Advanced Financial Reasoning at Scale: A Comprehensive Evaluation of Large Language Models on CFA Level III. The study evaluates 23 LLMs on mock CFA Level III exams using multiple prompting strategies and human+LLM grading, finding frontier reasoning models can exceed the estimated pass threshold (with notable differences on essay questions), that chain-of-thought prompting boosts essay performance, grading by LLMs is systematically harsher than humans, and cost–latency tradeoffs favor hybrid deployment strategies.
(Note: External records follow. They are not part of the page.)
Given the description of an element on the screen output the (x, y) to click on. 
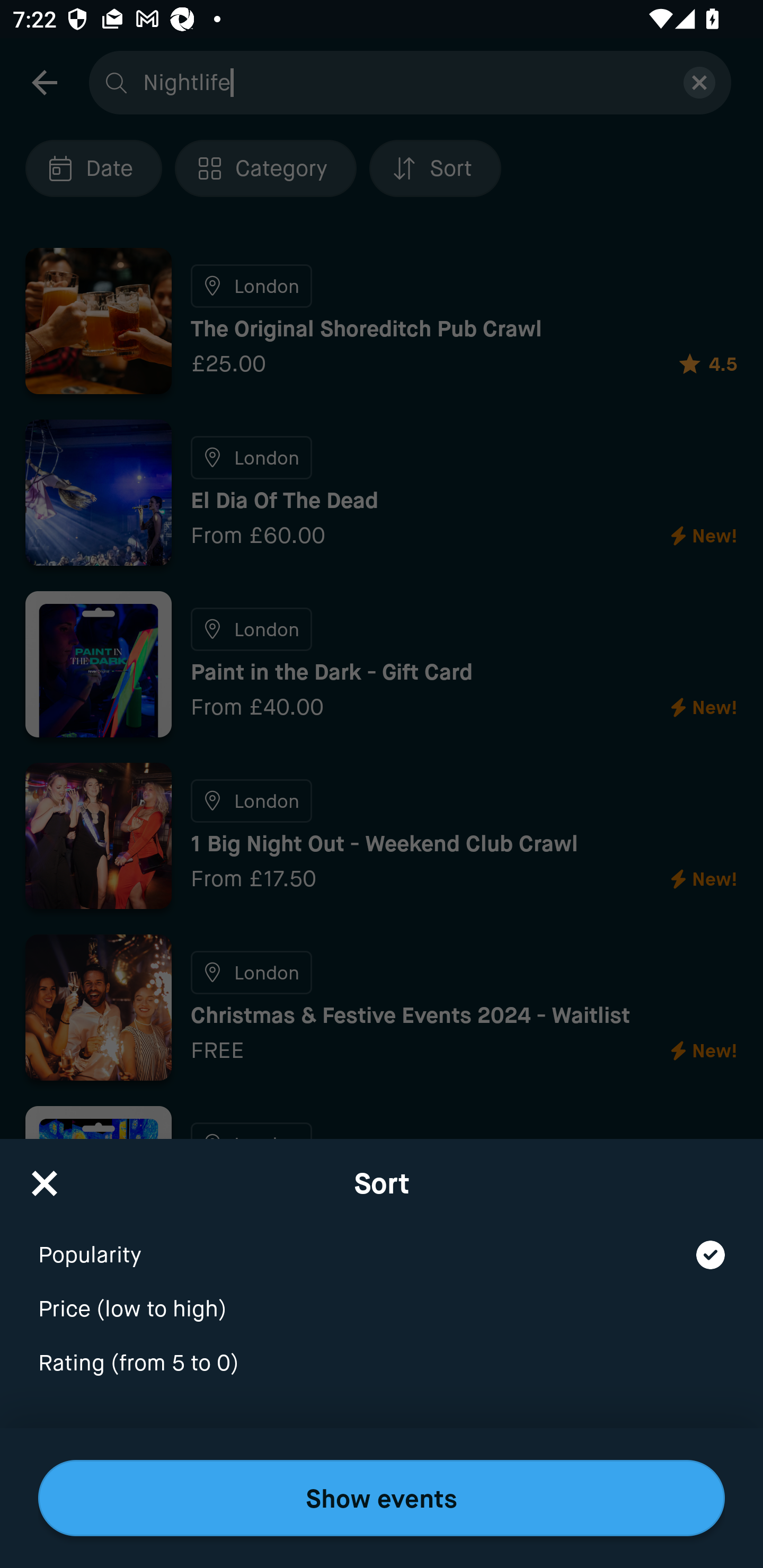
CloseButton (44, 1177)
Popularity Selected Icon (381, 1243)
Price (low to high) (381, 1297)
Rating (from 5 to 0) (381, 1362)
Show events (381, 1497)
Given the description of an element on the screen output the (x, y) to click on. 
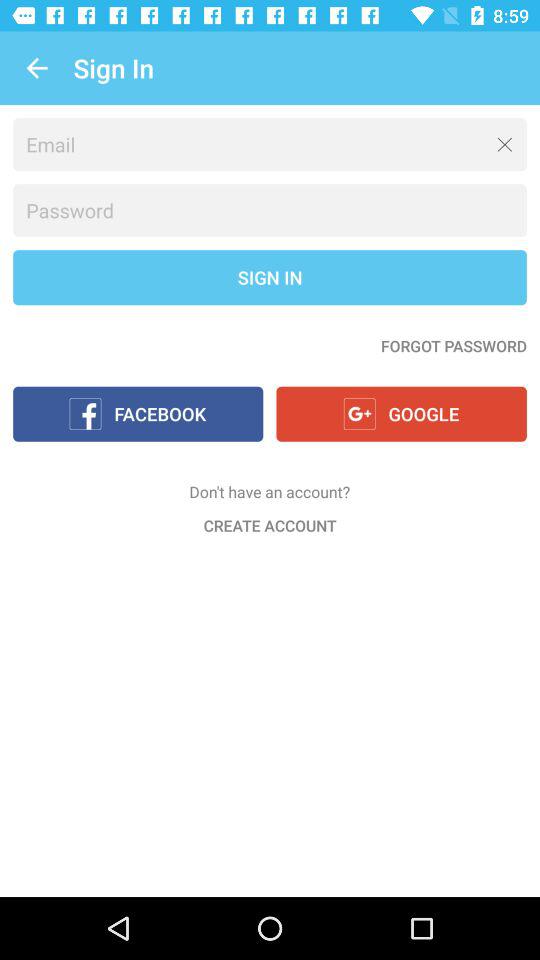
turn on the item above the google item (453, 345)
Given the description of an element on the screen output the (x, y) to click on. 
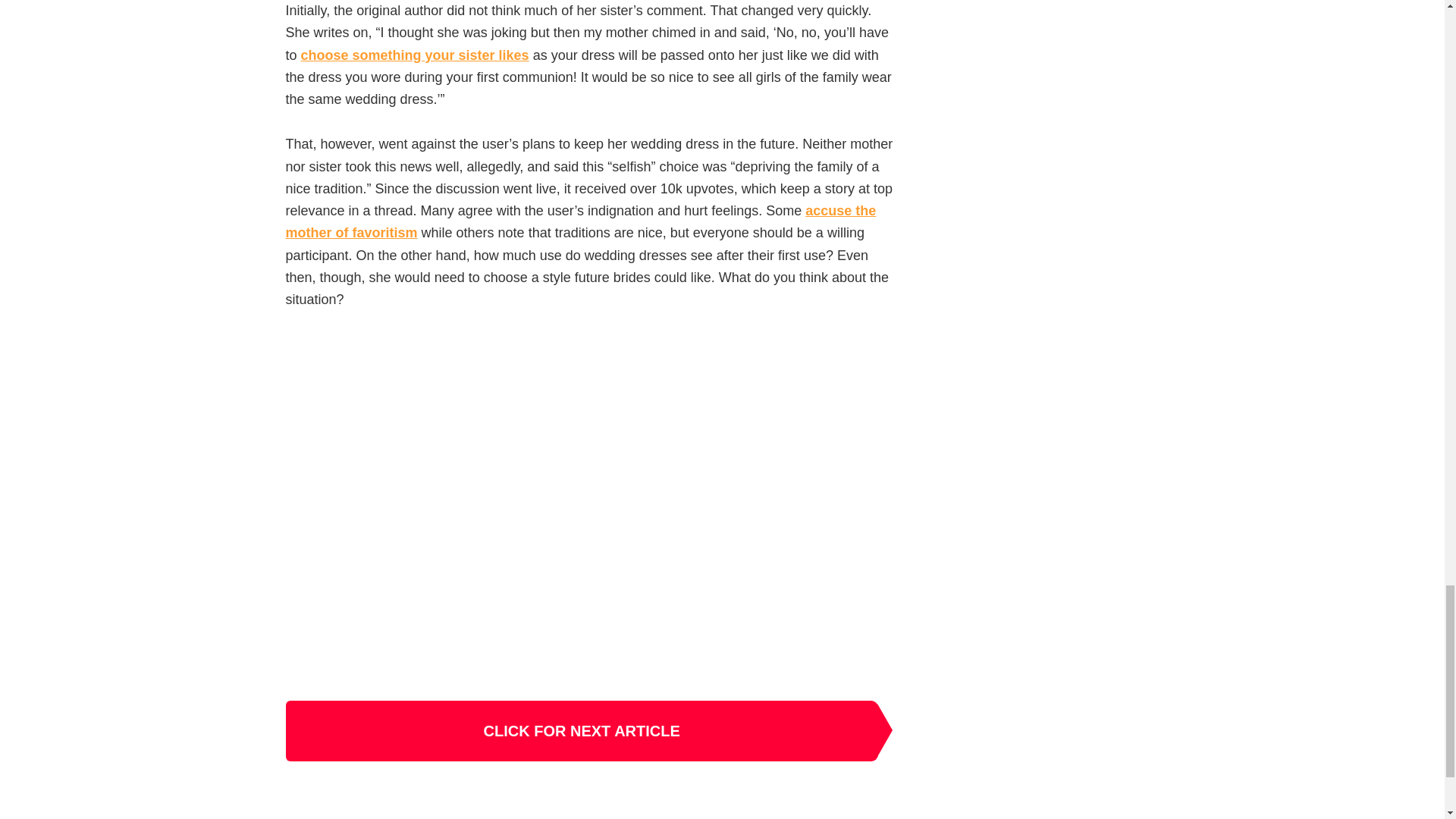
choose something your sister likes (415, 55)
accuse the mother of favoritism (580, 221)
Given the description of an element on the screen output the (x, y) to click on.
AI “workslop” sabotages productivity, study finds. Employees are spending more time learning, adapting, and managing generative-AI tools than actually gaining efficiency, leaving companies with widespread adoption but little measurable productivity improvement.
Concerns
OpenAI rolls out safety routing system, parental controls on ChatGPT. The new measures route emotionally sensitive chats to GPT-5 with “safe completions,” add parental controls for teen accounts (quiet hours, memory and image-generation limits, and harm detection), and will be iterated over a 120-day testing period amid mixed user reactions.
Spotify’s Attempt to Fight AI Slop Falls on Its Face. Spotify’s new policies and detection efforts aim to curb AI-generated impersonations and spam, but a wave of fake tracks — including a debunked Volcano Choir upload and million-stream AI “bands” like The Velvet Sundown — shows enforcement and attribution remain inconsistent and technically difficult.